Investigation of systemic immunotoxicity in mdx mice treated with the multiple B-MSP-PMO conjugate administration. (a) Measurement of serum levels of aspartate aminotransferase (AST) and alanine aminotransferase (ALT) enzymes in treated mdx mice compared with untreated mdx mice. Data show a improved pathological parameters in B-MSP-PMO-treated mdx mice compared with untreated controls with significantly lower serum levels of both enzymes (t-test, *P < 0.05; six mice each group). (b) Hematoxylin and eosin staining of kidney (upper panel) and liver (lower panel) tissues sections from treated mdx mice with B-MSP-PMO, untreated mdx mice, and C57BL6 normal controls. Bar = 200 µm. Tissue sections from renal cortex show normal glomerular and tubule tissue architecture in B-MSP-PMO treated and control mice. No difference was observed for B-MSP-PMO treated mdx mice and untreated mdx controls in liver sections. (c) Detection of CD3⁺ T lymphocytes in the diaphragms of treated and untreated mdx mice.
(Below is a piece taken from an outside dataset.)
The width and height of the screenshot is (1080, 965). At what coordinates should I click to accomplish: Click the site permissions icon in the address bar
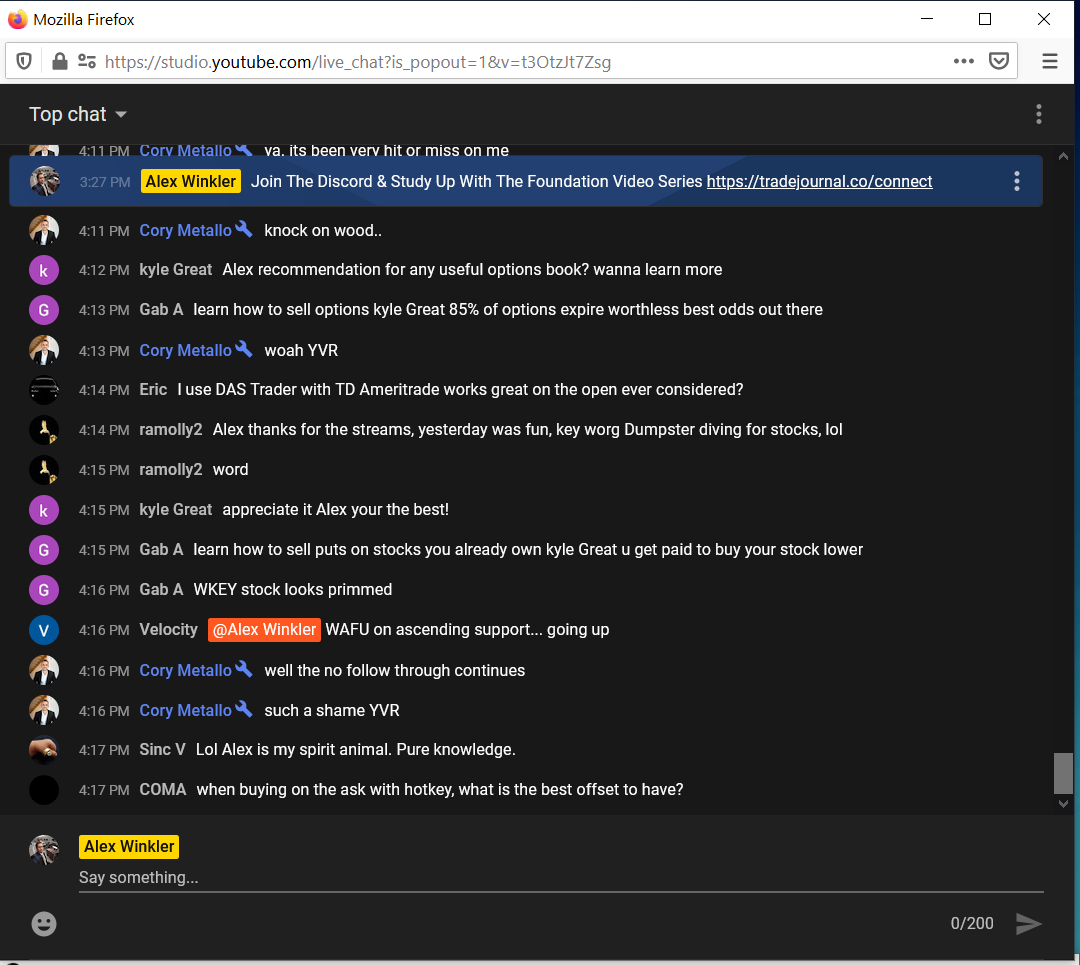point(87,60)
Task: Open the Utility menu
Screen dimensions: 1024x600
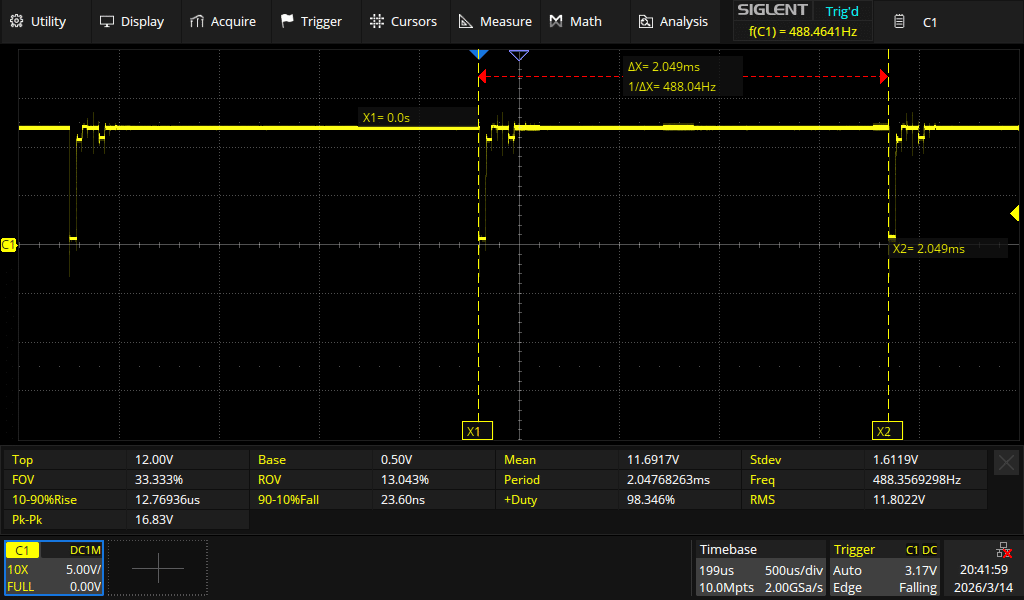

Bar = 100 µm. Arrows indicate the T lymphocytes detected by CD3 mouse monoclonal antibody. (d) ELISA results to detect specific antibody against the B-MSP-PMO compound in the serum from the treated mdx mice at 6 mg/kg biweekly dosing regimens. No difference was observed between treated and untreated mdx mice (six mice each group). ELISA, enzyme-linked immunosorbent assay; MSP, muscle-specific heptapeptide; PMO, phosphorodiamidate morpholino.